Over time, the crossing from a rough chromosomal region toward a precise gene requires identifying which clones contain transcripts from the region, setting the stage for evaluating candidate genes.

CDNA libraries, transcription, and expression profiling

To determine whether a gene is interesting for the disease phenotype, several criteria are discussed: open reading frames, transcription in the tissue of interest, and conserved functional context. The lecture introduces complementary DNA (CDNA) libraries as a snapshot of expressed genes, noting that CDNA is derived from mRNA and therefore lacks introns and non-transcribed regions. The generation of CDNA involves purifying mRNA via poly(A) tails using poly(dT) primers, reverse transcription to form a DNA-RNA hybrid, RNase H treatment to remove the RNA strand, and second-strand synthesis to create double-stranded DNA suitable for cloning. The representation of genes in a CDNA library reflects tissue-specific expression levels, so libraries from different tissues yield different repertoires of transcripts.

Strongly expressed transcripts in eyes, for example, are more likely to be identified in an eye CDNA library, making such libraries powerful for tissue-specific discovery. The lecture also notes the absence of non-transcribed regions in CDNA and the absence of promoters compared to genomic DNA, underscoring the utility and limitations of CDNA in mapping efforts.

"eyeless is the homolog of the eyeless gene in flies" - Instructor

Hybridization and tissue-specific expression in situ

The instructor introduces hybridization as a technique to probe for sequence identity and expression. A labeled DNA probe (or RNA probe) can hybridize to complementary sequences in a genomic clone or within tissues, enabling detection of transcripts by hybridization signals. In situ hybridization, performed on fixed tissue sections, shows where transcripts accumulate within an organ, such as Pax6 expression in eye tissue in published studies. This approach helps determine whether a candidate gene is expressed in a tissue relevant to the phenotype.

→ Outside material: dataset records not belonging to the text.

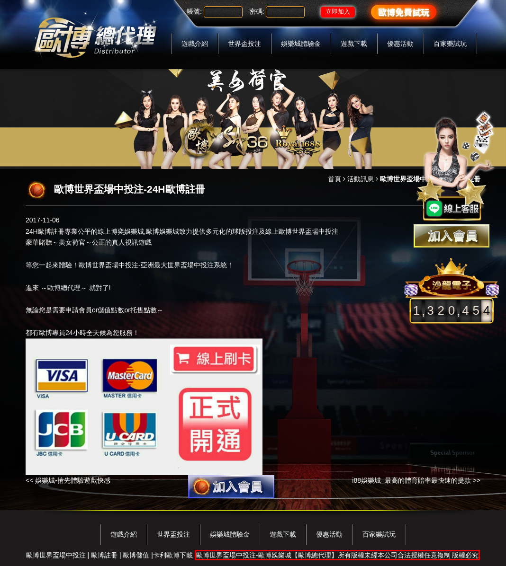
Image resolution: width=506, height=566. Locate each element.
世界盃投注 (244, 43)
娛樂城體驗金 (301, 43)
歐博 (285, 231)
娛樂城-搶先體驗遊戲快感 (72, 480)
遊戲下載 (354, 43)
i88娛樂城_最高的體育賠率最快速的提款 (411, 480)
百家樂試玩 (450, 43)
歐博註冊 (51, 231)
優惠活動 (400, 43)
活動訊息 (360, 179)
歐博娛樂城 (162, 231)
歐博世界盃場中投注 (108, 265)
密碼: (256, 11)
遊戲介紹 (194, 43)
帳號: (194, 11)
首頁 (334, 179)
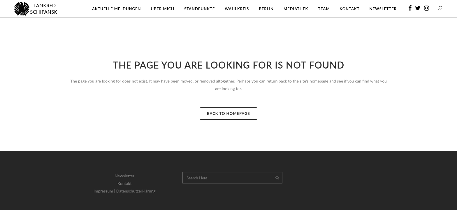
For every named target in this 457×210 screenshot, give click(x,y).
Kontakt (124, 183)
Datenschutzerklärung (136, 190)
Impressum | (105, 190)
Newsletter (124, 175)
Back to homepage (228, 113)
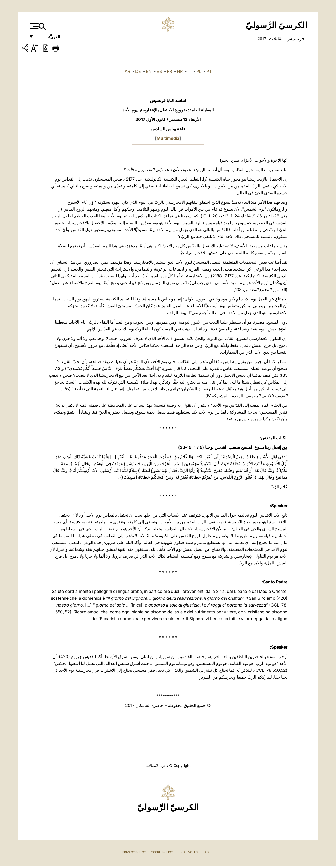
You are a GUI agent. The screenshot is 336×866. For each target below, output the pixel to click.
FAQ (206, 852)
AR (127, 71)
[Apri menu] (33, 26)
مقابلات (276, 39)
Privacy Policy (134, 852)
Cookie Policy (162, 852)
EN (149, 71)
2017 (262, 39)
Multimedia (168, 138)
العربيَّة (48, 39)
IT (189, 71)
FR (169, 71)
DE (138, 71)
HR (180, 71)
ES (159, 71)
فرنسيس (294, 39)
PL (198, 71)
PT (209, 71)
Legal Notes (188, 852)
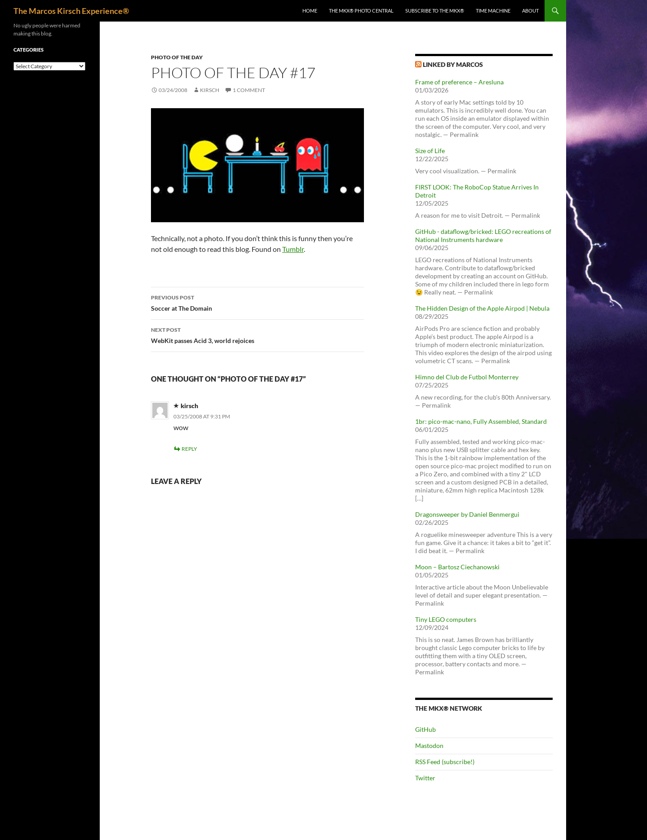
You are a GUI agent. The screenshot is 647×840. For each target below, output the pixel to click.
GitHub (425, 729)
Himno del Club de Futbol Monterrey (466, 377)
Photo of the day (177, 57)
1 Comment (249, 90)
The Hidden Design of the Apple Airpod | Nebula (482, 308)
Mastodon (429, 745)
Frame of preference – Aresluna (459, 82)
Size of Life (430, 150)
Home (309, 10)
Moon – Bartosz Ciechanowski (457, 567)
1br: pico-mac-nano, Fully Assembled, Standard (481, 421)
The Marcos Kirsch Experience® (71, 11)
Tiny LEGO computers (445, 619)
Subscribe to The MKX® (434, 10)
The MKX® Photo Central (361, 10)
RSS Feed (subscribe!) (444, 761)
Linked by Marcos (453, 64)
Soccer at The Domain (257, 302)
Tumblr (293, 249)
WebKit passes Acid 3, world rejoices (257, 334)
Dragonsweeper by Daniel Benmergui (467, 514)
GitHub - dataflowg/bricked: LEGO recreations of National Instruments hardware (483, 235)
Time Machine (493, 10)
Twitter (425, 778)
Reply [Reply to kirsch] (189, 448)
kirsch (209, 90)
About (530, 10)
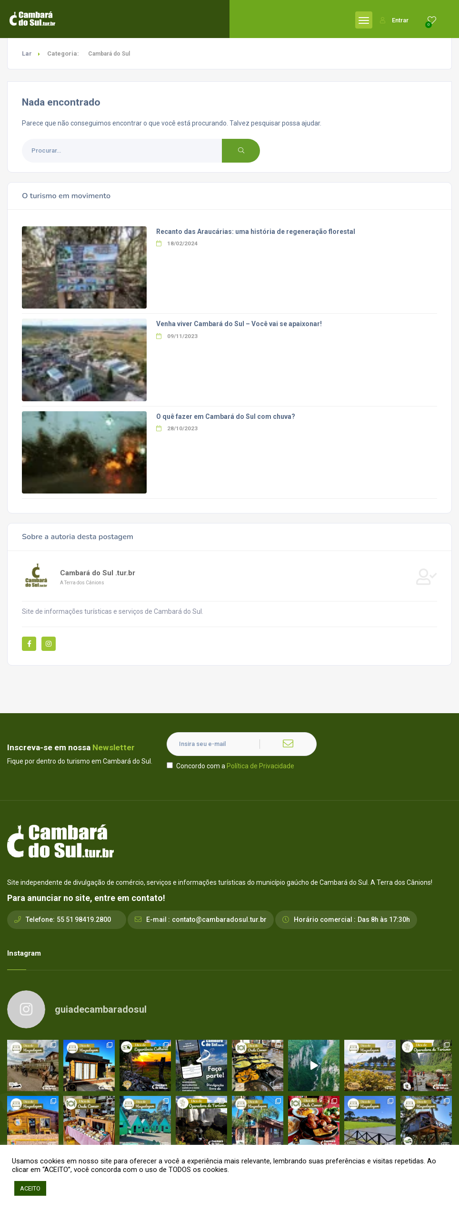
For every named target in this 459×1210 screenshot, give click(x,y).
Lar (27, 53)
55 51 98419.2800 (84, 919)
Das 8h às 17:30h (384, 919)
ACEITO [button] (30, 1188)
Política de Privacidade (260, 766)
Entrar (394, 20)
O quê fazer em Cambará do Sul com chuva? (225, 416)
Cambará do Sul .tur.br (97, 573)
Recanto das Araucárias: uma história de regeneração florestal (255, 231)
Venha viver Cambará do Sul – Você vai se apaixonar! (239, 324)
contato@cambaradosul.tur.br (219, 919)
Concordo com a (230, 766)
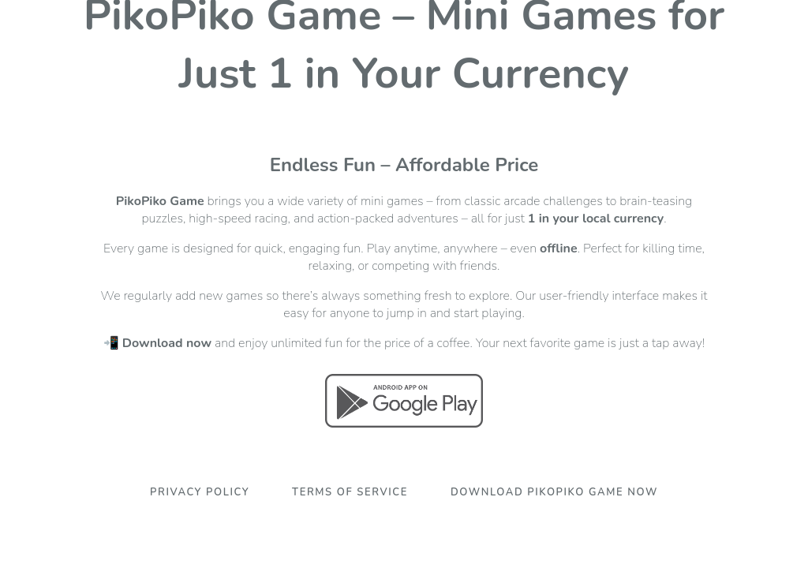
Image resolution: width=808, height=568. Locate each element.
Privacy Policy (199, 492)
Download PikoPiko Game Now (554, 492)
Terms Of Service (350, 492)
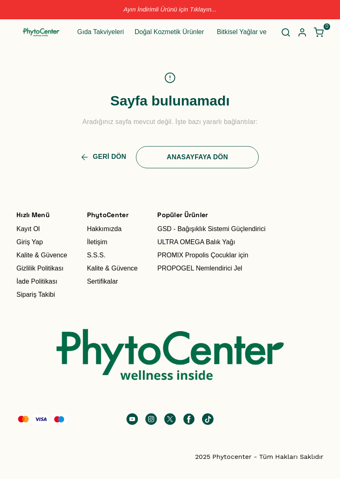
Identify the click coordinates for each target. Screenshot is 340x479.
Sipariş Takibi (35, 294)
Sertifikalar (102, 281)
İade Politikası (36, 281)
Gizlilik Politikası (40, 268)
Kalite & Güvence (41, 255)
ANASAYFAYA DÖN (197, 157)
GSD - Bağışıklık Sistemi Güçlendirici (211, 228)
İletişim (97, 241)
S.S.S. (96, 255)
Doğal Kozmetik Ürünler (169, 31)
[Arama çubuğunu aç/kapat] (286, 32)
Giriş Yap (29, 241)
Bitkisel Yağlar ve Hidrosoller (258, 31)
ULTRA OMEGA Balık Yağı (196, 241)
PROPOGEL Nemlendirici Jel (199, 268)
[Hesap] (302, 32)
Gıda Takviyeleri (100, 31)
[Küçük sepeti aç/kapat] (318, 32)
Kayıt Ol (28, 228)
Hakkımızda (104, 228)
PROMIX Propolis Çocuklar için (202, 255)
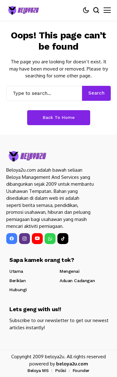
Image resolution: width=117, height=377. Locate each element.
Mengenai (70, 271)
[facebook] (11, 238)
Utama (16, 271)
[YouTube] (37, 238)
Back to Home (59, 117)
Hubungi (18, 289)
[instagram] (24, 238)
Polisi (60, 370)
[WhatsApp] (50, 238)
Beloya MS (37, 370)
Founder (81, 370)
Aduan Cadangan (77, 280)
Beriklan (17, 280)
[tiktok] (62, 238)
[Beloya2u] (23, 10)
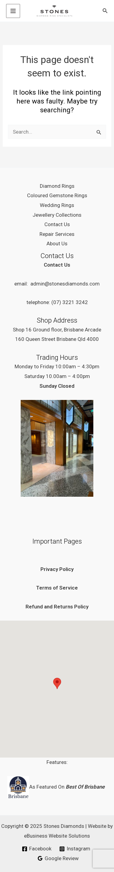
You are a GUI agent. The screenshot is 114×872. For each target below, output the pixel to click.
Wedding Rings (57, 205)
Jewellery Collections (57, 215)
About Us (57, 243)
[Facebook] (37, 849)
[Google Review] (58, 858)
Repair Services (57, 234)
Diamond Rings (57, 186)
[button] (105, 11)
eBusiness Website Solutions (57, 836)
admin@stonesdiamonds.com (65, 284)
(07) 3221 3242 (69, 302)
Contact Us (57, 224)
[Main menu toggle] (13, 11)
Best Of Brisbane (86, 787)
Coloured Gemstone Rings (57, 195)
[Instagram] (74, 849)
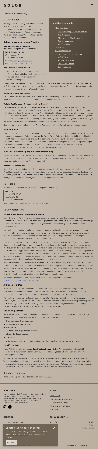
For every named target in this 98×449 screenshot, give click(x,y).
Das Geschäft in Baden (61, 399)
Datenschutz (84, 445)
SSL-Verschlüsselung (66, 44)
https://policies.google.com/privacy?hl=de (21, 280)
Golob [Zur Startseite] (12, 5)
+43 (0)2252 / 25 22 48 (22, 63)
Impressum (71, 445)
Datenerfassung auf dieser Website (72, 32)
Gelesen (11, 442)
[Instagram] (4, 407)
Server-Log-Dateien (66, 64)
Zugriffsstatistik (64, 67)
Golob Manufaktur (59, 403)
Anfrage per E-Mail (66, 60)
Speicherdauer (64, 35)
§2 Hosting (59, 47)
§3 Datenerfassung (63, 51)
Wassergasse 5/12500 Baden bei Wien (17, 424)
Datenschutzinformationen (30, 203)
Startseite (55, 396)
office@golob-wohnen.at (21, 61)
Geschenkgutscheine (60, 406)
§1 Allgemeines (61, 28)
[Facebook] (9, 407)
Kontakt (54, 409)
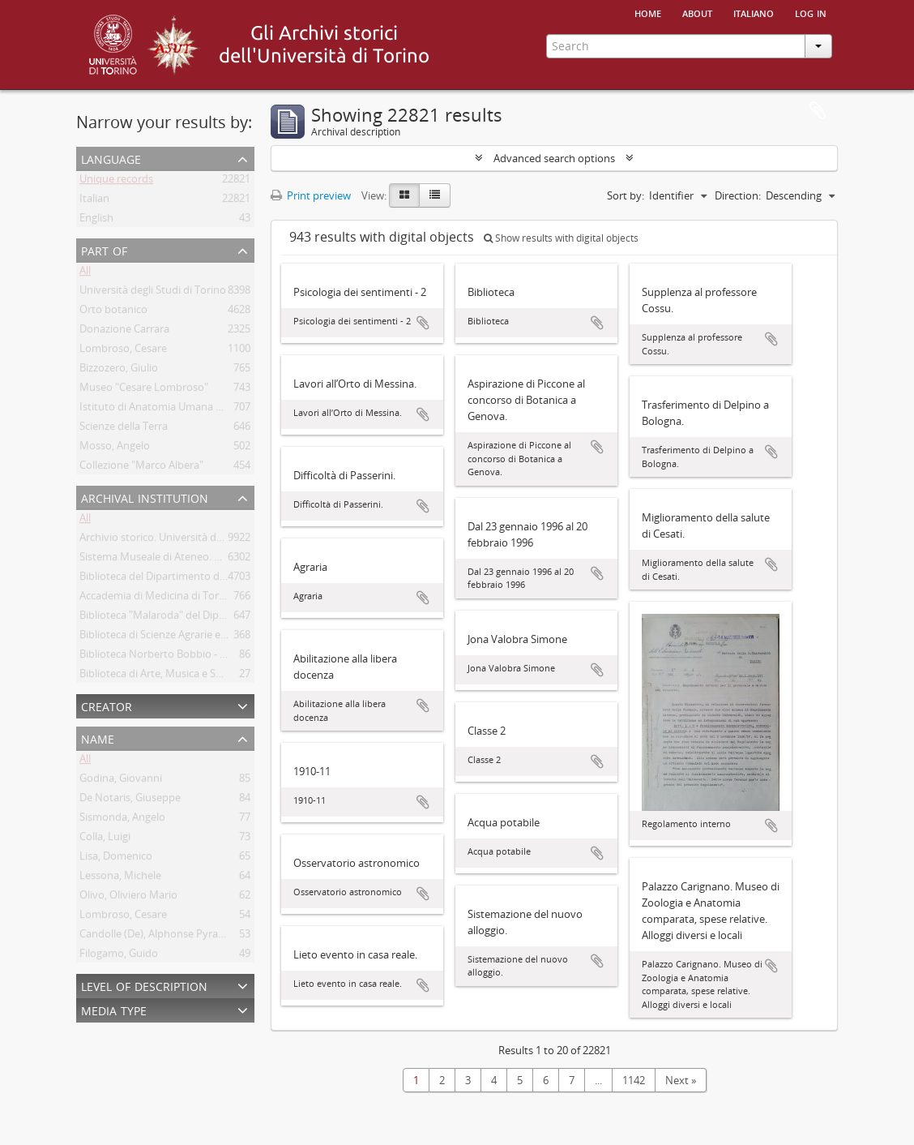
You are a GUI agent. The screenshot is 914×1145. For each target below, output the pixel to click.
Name (97, 737)
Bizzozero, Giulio (118, 370)
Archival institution (144, 497)
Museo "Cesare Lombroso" (143, 390)
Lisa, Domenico (115, 858)
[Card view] (404, 195)
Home (647, 12)
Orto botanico (113, 312)
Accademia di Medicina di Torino (156, 598)
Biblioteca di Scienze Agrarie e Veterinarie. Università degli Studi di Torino (253, 637)
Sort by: (625, 195)
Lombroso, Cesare (123, 351)
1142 (633, 1080)
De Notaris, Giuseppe (130, 800)
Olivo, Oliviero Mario (128, 897)
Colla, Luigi (104, 839)
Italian (94, 201)
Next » (680, 1080)
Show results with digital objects (561, 238)
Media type (114, 1009)
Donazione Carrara (124, 331)
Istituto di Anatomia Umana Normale (168, 409)
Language (111, 158)
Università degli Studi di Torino (152, 292)
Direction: (738, 195)
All (85, 273)
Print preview (311, 195)
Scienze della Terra (123, 429)
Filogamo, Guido (118, 956)
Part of (104, 249)
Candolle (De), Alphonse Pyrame (156, 936)
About (697, 12)
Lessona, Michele (120, 878)
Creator (106, 705)
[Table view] (435, 195)
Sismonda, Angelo (122, 820)
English (96, 220)
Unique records (116, 181)
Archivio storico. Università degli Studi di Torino (192, 540)
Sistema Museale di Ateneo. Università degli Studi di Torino (220, 559)
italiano (753, 12)
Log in (810, 12)
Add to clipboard (423, 323)
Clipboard (817, 111)
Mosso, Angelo (114, 448)
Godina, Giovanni (120, 781)
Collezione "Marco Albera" (141, 468)
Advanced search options (554, 158)
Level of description (144, 985)
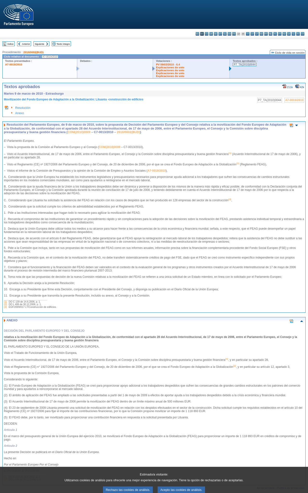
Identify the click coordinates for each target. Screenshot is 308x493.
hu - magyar (261, 34)
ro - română (284, 34)
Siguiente (39, 44)
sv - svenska (302, 34)
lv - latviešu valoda (252, 34)
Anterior (26, 44)
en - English (229, 34)
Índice (10, 44)
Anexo (19, 113)
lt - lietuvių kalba (257, 34)
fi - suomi (298, 34)
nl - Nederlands (270, 34)
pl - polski (275, 34)
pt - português (280, 34)
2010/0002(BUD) (33, 52)
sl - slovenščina (293, 34)
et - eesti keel (220, 34)
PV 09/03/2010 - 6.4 (168, 64)
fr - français (234, 34)
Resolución (22, 108)
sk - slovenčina (289, 34)
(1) (5, 301)
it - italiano (248, 34)
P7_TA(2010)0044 (245, 64)
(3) (5, 307)
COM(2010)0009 (79, 132)
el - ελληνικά (225, 34)
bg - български (197, 34)
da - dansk (211, 34)
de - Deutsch (216, 34)
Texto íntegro (63, 44)
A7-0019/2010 (13, 64)
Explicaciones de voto (170, 67)
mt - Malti (266, 34)
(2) (5, 304)
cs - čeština (206, 34)
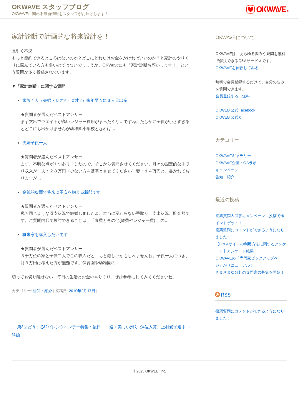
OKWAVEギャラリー (233, 156)
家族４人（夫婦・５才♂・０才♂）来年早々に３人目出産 (74, 100)
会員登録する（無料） (234, 96)
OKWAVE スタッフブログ (50, 7)
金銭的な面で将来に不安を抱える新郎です (61, 192)
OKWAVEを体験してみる (237, 68)
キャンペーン (226, 170)
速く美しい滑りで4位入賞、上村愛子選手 (150, 327)
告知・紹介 (42, 291)
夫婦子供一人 (34, 142)
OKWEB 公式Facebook (235, 110)
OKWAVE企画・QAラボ (235, 163)
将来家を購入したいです (45, 234)
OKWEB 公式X (228, 117)
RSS (226, 294)
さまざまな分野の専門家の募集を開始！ (249, 272)
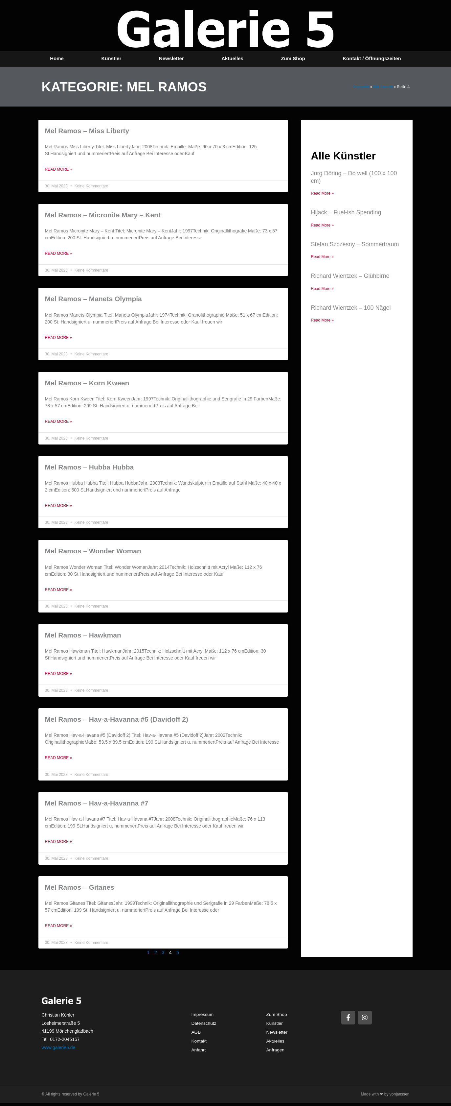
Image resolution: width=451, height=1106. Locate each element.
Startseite (359, 86)
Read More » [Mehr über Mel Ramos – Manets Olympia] (58, 338)
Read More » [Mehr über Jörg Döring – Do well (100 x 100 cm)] (322, 193)
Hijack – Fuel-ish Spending (346, 212)
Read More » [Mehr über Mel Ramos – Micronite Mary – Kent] (58, 254)
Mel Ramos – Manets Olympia (93, 299)
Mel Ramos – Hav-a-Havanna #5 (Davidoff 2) (116, 721)
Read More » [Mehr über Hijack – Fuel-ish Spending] (322, 225)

An example is Pax6, identified as a pivotal transcription factor in eye development, with in situ hybridization revealing its expression throughout developing eye structures. This kind of evidence strengthens the case for a gene’s involvement in a hereditary eye disease like aniridia.

Conserved eye development and Pax6

The lecture closes with a discussion of model organisms and conserved developmental regulators. A fly eye gene called eyeless is highlighted as a master regulator of eye formation, illustrating evolutionary conservation of regulatory networks. The message is that discovering a human gene in a linked region, if it is homologous to a well-studied developmental regulator in another organism, makes it especially compelling as a disease gene candidate. The section ends with a light-hearted note on the classic genetics concept that a single gene can have wide-reaching developmental roles across species.

“The aniridia gene is the homolog of the eyeless gene in flies”

Takeaways

The video offers a cohesive view of how Sanger sequencing and modern genetic mapping complement each other in the search for disease genes. It emphasizes that historical methods still teach important analytical skills, while CDNA libraries and hybridization provide practical tools to identify transcripts and tissue-specific expression that guide candidate gene prioritization. The Pax6/eyeless example reinforces the power of cross-species conservation in understanding human development and disease, illustrating how a well-choreographed sequence of experiments can move from a pedigree observation to a concrete gene target.